As tributes to the former minister poured in last night, it emerged that Mr Cook had been climbing a remote mountain in north western Scotland with his wife, Gaynor, when he suffered a suspected heart attack at about 2.20 yesterday afternoon.
The couple were enjoying a secluded and gentle walk up Ben Stack, a 2,365ft mountain popular with hillwalkers which lies five miles from the coast, when he collapsed suddenly near the summit.
It emerged last night that a coastguard rescue helicopter scrambled from Stornaway in the Western Isles took some 30 minutes to arrive after Mrs Cook raised the alarm on the mobile phone of a fellow hillwalker. Meanwhile, she desperately tried to revive her husband, a keen hillwalker who was known for this love of the Highlands.
Guided by medical experts via telephone, the helicopter crew then fought for a further 40 minutes to save his life where he fell, using cardiac resuscitation as Mrs Cook looked on.
There were unconfirmed reports last night that the former Foreign Secretary had suffered serious injuries after he collapsed, and fell further down the mountain.
After they failed to revive him, the crew flew Mr Cook to Raigmore hospital some 70 miles away in Inverness, where their Sikorski helicopter arrived at about 4pm.
The former foreign secretary was pronounced dead at 4.05. He was 59.
His death was formally announced by Northern Constabulary nearly three hours later. It is thought the force waited until his first wife, Margaret, and their two sons had been informed.
"Mr Cook apparently took ill while walking with his wife Gaynor on Ben Stack and was removed by Stornoway coast guard helicopter to Raigmore Hospital in Inverness," a police statement said.
It is understood that Mrs Cook had to walk down the mountain because there was not enough room on the helicopter. A police report into his death will be prepared for the area's procurator fiscal, the Scottish state prosecutor - a routine part of the legal process in such circumstances.
Mr Cook, the Labour MP for Livingston, near Edinburgh, was a keen hillwalker, and regularly spent his summer holidays with close family and friends enjoying the dramatic mountain scenery of Highland Scotland rather than going abroad.

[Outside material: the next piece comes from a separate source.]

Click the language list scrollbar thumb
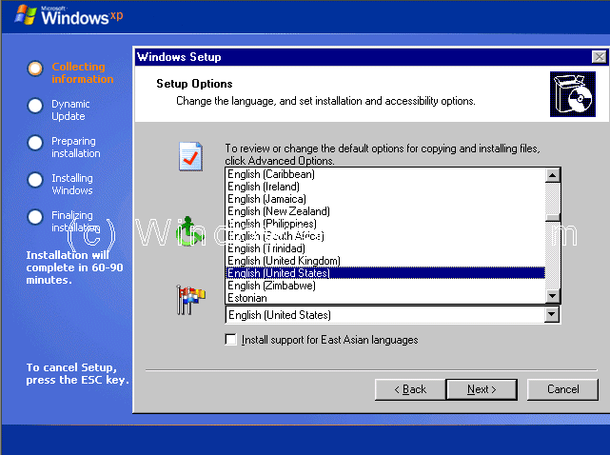Screen dimensions: 610x455 [552, 203]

A keen sportsman, Mr Cook was also an avid race-goer and pundit who wrote racing columns for Scottish newspapers before becoming Foreign Secretary when Labour were first elected in May 1997.

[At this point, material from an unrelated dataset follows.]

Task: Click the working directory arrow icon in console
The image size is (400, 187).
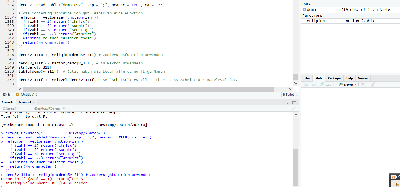Action: tap(63, 108)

In emotional tributes last night, Gordon Brown, the Chancellor, described Mr Cook as one of the "greatest parliamentarians of all time".
He was first elected to Parliament for Edinburgh Central in 1974, and then becoming the Labour MP for nearby Livingston in 1983. He became one of the most potent and vocal critics of the war in Iraq after resigning as Leader of the House of Commons on the eve of the invasion in March 2003.
A regular columnist for The Independent, he wrote trenchantly about the Iraq war and the row about whether Saddam possessed weapons of mass destruction. As a backbench MP, he kept up his attacks on Tony Blair's Middle East strategy and close political relationship with US President George Bush.
His resignation speech is considered one of the finest ever made in the Commons, and he had remained a powerful and influential voice until his death yesterday. At the last election, Mr Cook retained his seat, a Labour stronghold, with just over 50 per cent of the vote.
As Foreign Secretary in Labour's first term, he sought to implement a more ethical approach to Britain's relations with the rest of the world. Mr Cook himself had listed his proudest achievements in Government as: "Breaking the deadlock in the Lockerbie case; defending Kosovo; saving lives and relieving suffering in Sierra Leone; contributing to the fall of Milosevic; transforming Britain's relations with Europe; rebuilding respect for Britain in the world."
A leading figure in the Labour Party for decades, Mr Cook was put in the key job of Foreign Secretary when the party won power in 1997. After his resignation from the Cabinet in protest at the Iraq War in 2003, he repositioned himself as a supporter of the Chancellor, Gordon Brown, and made repeated calls for Tony Blair to step down as Prime Minister in his favour.
Mr Cook's devotion to enhancing the role of Parliament as Leader of the Commons made him a popular figure among backbench MPs, and his powerful resignation speech on the eve of war won him great respect from opponents of military action.
Mr Cook's death comes three years after a health scare that resulted in him being admitted to hospital after fainting in a central London restaurant, where he had been eating with his wife. Although his diary, published last year, avoided spelling out the nature of his complaint, it did refer to a consultation with a cardiac specialist.
He wrote on his discharge from hospital: "St James's Park has never looked more lovely or the tourists more cheerful. There is nothing like a mild intimation of your mortal frailty for reminding you of the beauty of life."